Take the first example posted by GUEST,Natasha Woods. The "I like coffee, I like tea" verse dates back at least as far as the 1920s. This line is included in an example entitled "Vinie" that is found in Thomas W. Talley's 1922 collection "Negro Folk Rhymes". In that   book that verse is given as

"I loves coffee, an' I loves tea.
I axes you, Vinie, does you love me?"

["Negro Folk Rhymes", Kennikat Press edition, 1968 p. 130]


By the 1950s, this verse was chanted while jumping rope. The standard words to the rhyme were:
I like {or "love"} coffee
I like tea
I like {insert a boy's name}
and he likes me

{or "I like the boys/and the boys like me"}

Another form of this rhyme was:
I like {love} coffee
I like tea
I want {a boy or a girl's name}
to jump in with me {meaning to jump in the rope along with the another person}

But at some point, this verse became a handclap/imitative movement rhyme. The most widely printed version of this form of this rhyme is "Shimmy Shimmy Coco Pa" {or puff, or pop or some similar sounding name. Guest Natasha Woods' example-excluding that 2nd verse-is the "standard" version of this rhyme.

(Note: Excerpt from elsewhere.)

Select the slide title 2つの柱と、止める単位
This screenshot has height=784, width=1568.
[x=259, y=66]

However, for some reason or reasons, by the late 1980s, racial confrontational lines had become a standard part of many examples of this rhyme.

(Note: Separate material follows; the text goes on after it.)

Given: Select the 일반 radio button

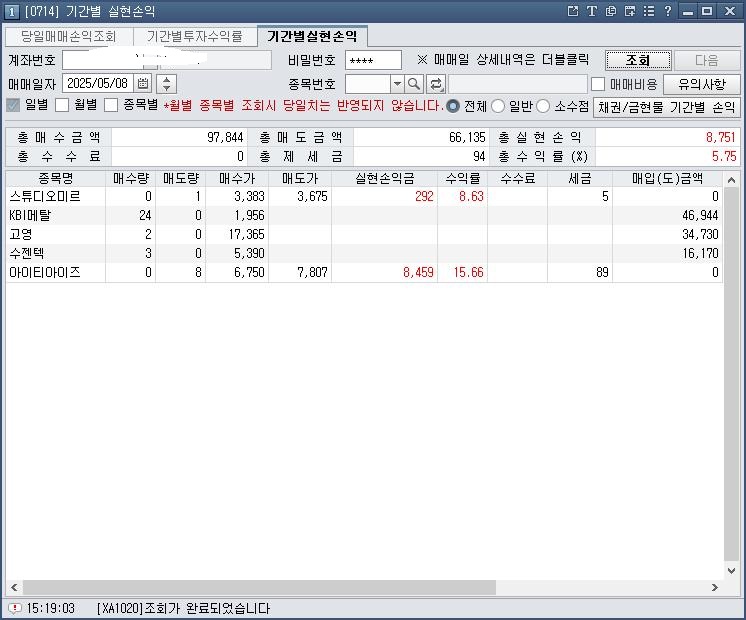Looking at the screenshot, I should [x=498, y=106].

Natasha Woods gives this standardized racial confrontational verse as her 2nd verse. These words are found-in the same way-in examples that I've collected as a result of direct interactions with African American school age girls, female teens, and adult women, AND from examples posted on various Internet websites [including Mudcat]. The only slight differences is that the person speaking [a Black girl?] either says " I like a black boy" or "I like a colored boy" or "I like a color boy". "Color boy" here is probably a result of folk etymology since the referent "colored" is not used any more, and probably is not a term that children know.

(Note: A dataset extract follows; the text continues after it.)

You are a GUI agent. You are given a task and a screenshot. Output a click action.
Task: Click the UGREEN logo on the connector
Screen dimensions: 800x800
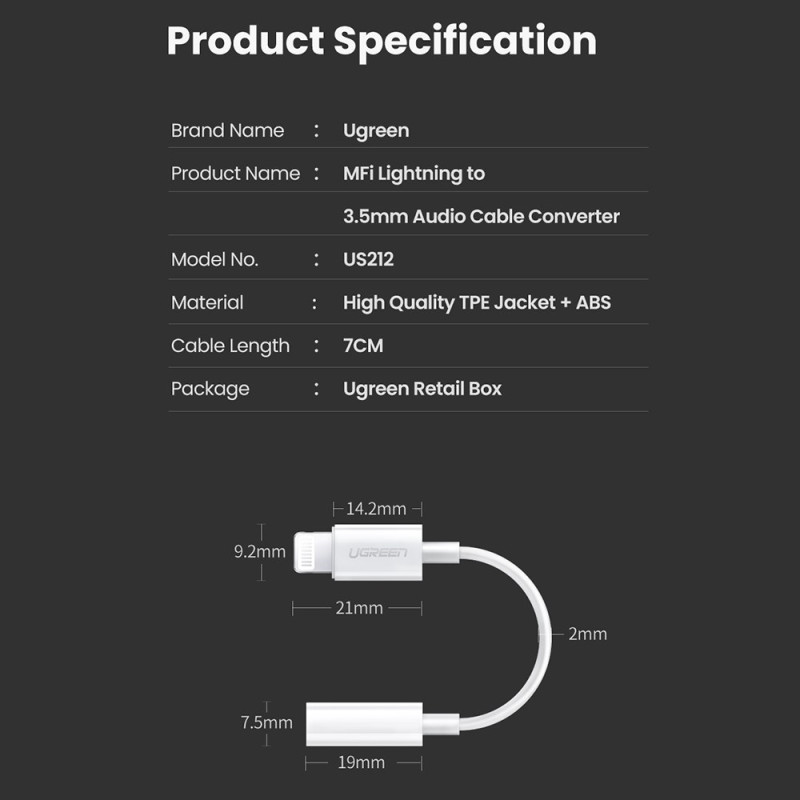click(x=376, y=551)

One example that I collected from the Internet has the speaker {presumably a girl saying "step back white girl/you don't shine/ I'mma get a Black boy to beat your behind". However, this change in gender may be due to folk etymology. I've also collected an example that says "I love a pretty boy and he loves me" and then continues with the other "fixed" wording. I believe that there are probably more folk process changes like that. But where did this confrontational racial referent verse come from and why?

I believe that the "I Love Coffee. I Love Tea" rhyme has its roots in African American communities. I also believe that the racial confronational verse is also of African American origin. What is interesting to me is that this children's rhyme is among the few African American "contemporary" rhymes that I have collected that almost always mention race.

It's my position that this addition to this originally non-confrontative rhyme is the result of and reflect racial tensions that occurred because of school integrations {and perhaps less likely, the integration of neighborhoods, and other social orbanizations that children of different races may frequent}.

And with regard to the lines "step back white boy/you don't shine", it's my position that "shine" is related to "glowing brightly". Therefore, in the context of this rhyme it means that the boy in question is not "all that" or "is no big deal" [substitute the latest putdown slang lingo]. I definitely don't think that 'shine" here is the same as "Shine", the colloquial and sometimes perjorative referent for Black people.

So, Guest Natasha Woods, that's my sense of what's up with this rhyme. I'd love to hear from other folks as to what they think is up with it.